Suzanne Sng S: (From left) Actors Jack Coleman, Zachary Levi, Jimmy Jean-Louis and Greg Grunberg attend the Heroes Reborn premiere at the 2015 Toronto International Film Festival.PHOTO: AFP

TORONTO (Reuters) - Five years after Heroes was retired from saving the world on television, NBC is reassembling its rogue team of humans with superpowers for a new miniseries.

Heroes premiered on NBC in 2006 and featured an ever-expanding global cast of characters who possessed hidden superpowers, adopting a story-telling structure that mimicked comic books. "The first time around, we kind of set the bar for this kind of show. But since then, there have been incredible shows," Greg Grunberg, one of the original cast members, said at the show's premiere at the Toronto International Film Festival.

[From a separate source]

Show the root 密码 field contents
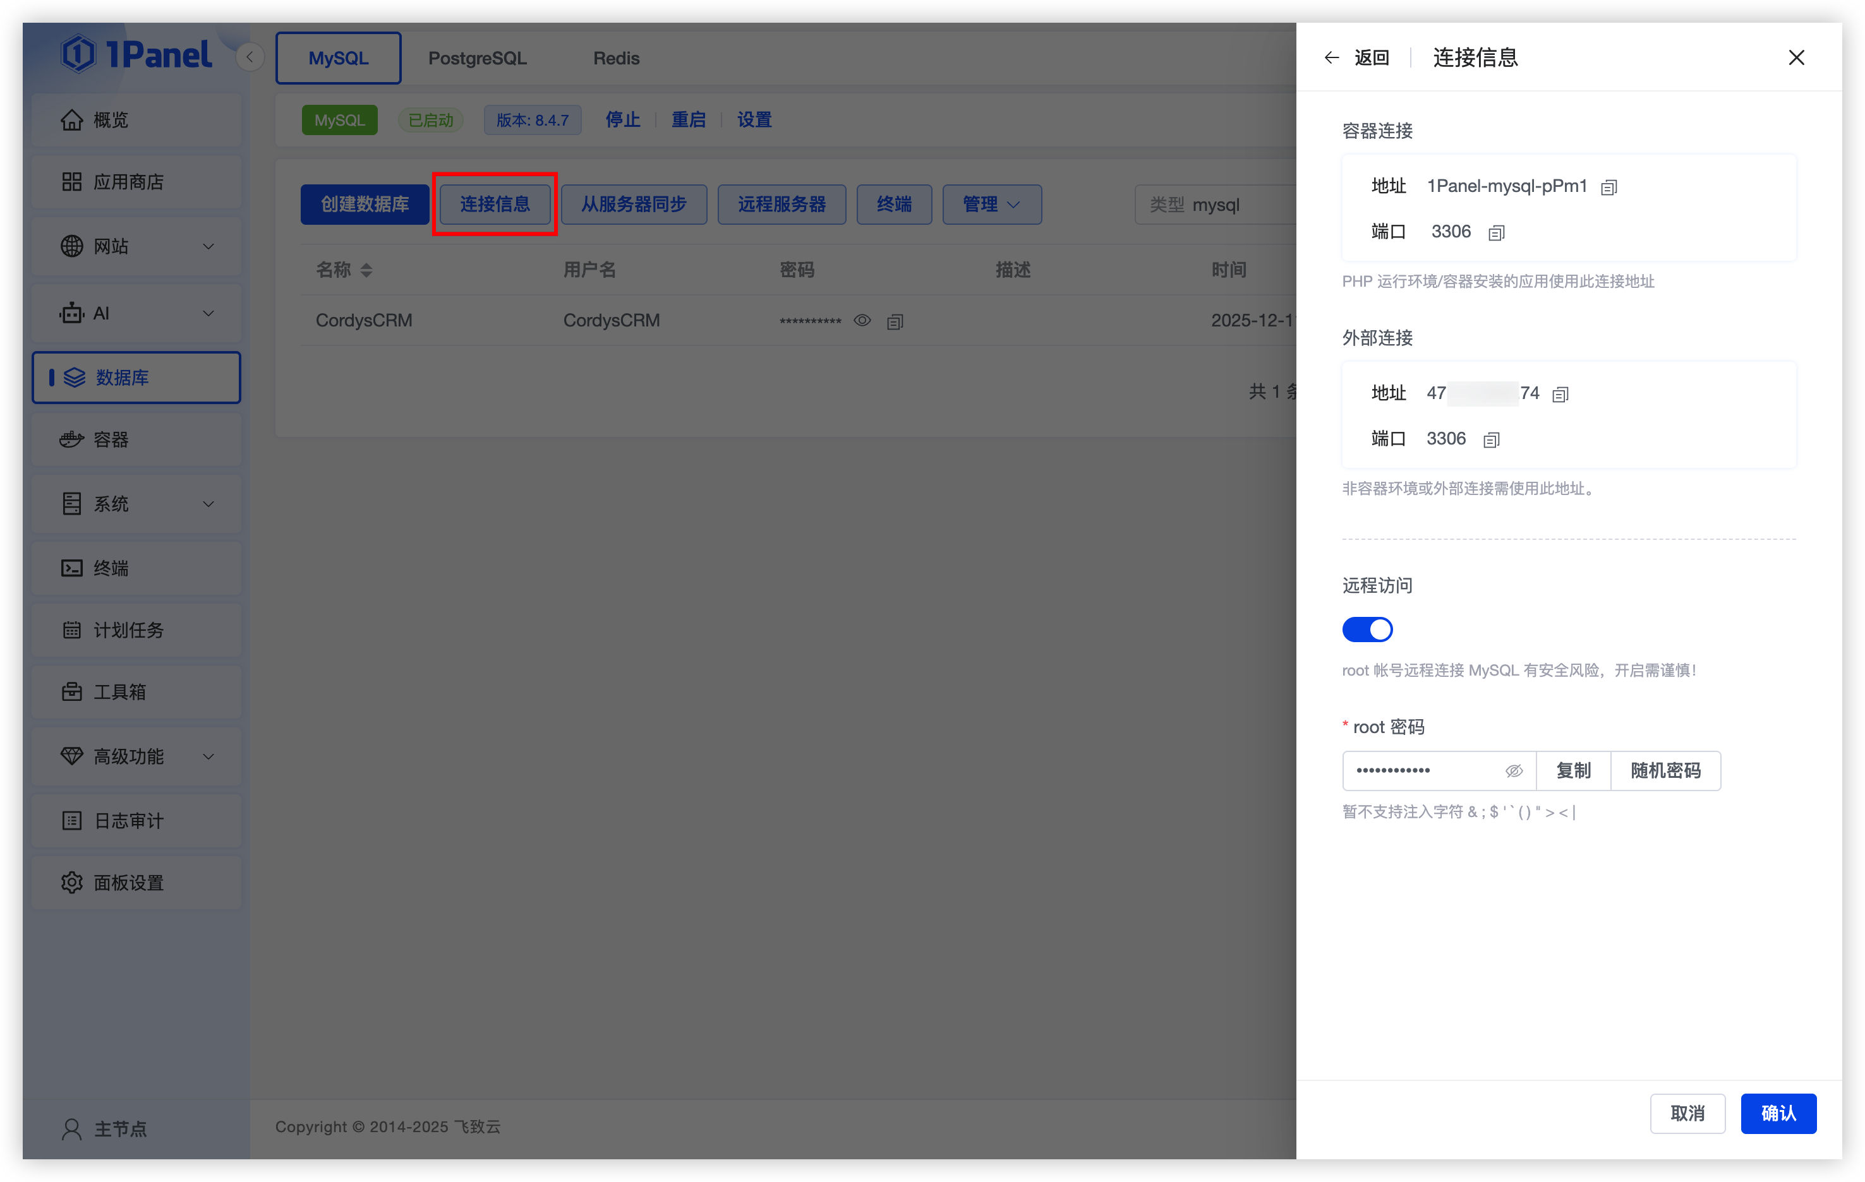This screenshot has width=1865, height=1182. click(x=1513, y=770)
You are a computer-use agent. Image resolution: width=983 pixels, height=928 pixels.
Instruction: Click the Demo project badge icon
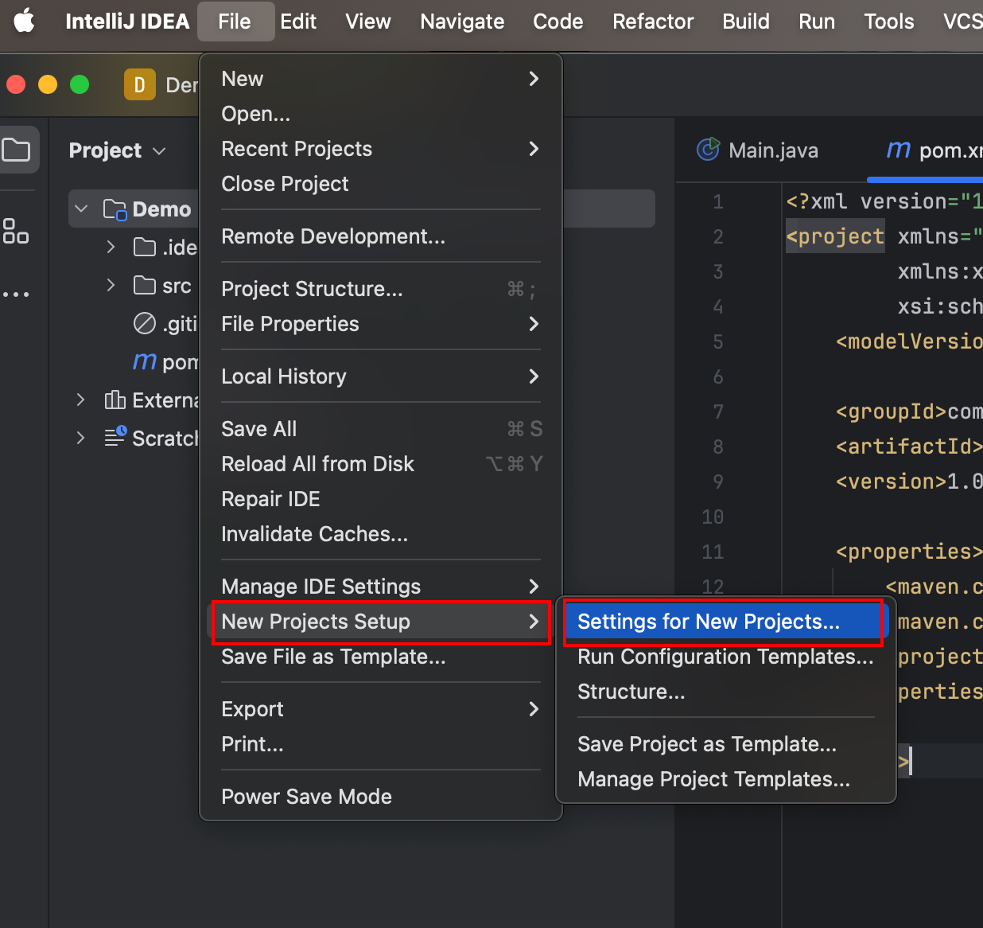tap(139, 84)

Since the show, created by Tim Kring, was cancelled in 2010 following a drop in viewership, caped and masked crusaders have flooded pop culture, from cinema's The Avengers to CW's The Flash and Arrow. The reboot, a 13-episode NBC miniseries premiering on Sept 24, will see the original cast members joining an ensemble of newcomers and is expected to touch on real-world issues such as the environment, corporate greed and technology. "The world still need heroes. Even with a TV show, we can definitely translate what's going on in the world," said Jimmy Jean-Louis, who played a mysterious Haitian in the original series.


Heroes Reborn. PHOTO: HEROES / FACEBOOK

The new show picks up a year after a terrorist attack has decimated a Texas town, with officials blaming the event on those with special powers. The heroes are forced into hiding and reevaluate their relationships to the society around them as they are feared and hunted by authorities and vigilantes. "It's a very dark and different world for them," said original cast member Jack Coleman, who plays Noah Bennett. "It's a dangerous time and place. So the stakes are higher."

The miniseries model, steadily gaining popularity among broadcast networks, was a welcome change for Kring, who said crafting the first four seasons with 23 to 26 episodes each was extremely challenging.

As there is a beginning, a middle and an end for the miniseries, Kring remains coy about whether the Heroes saga will continue. "This show was always designed to be rare and special," he said. "I think Heroes would've always been better if it was more rare and more special, and less about being on all the time."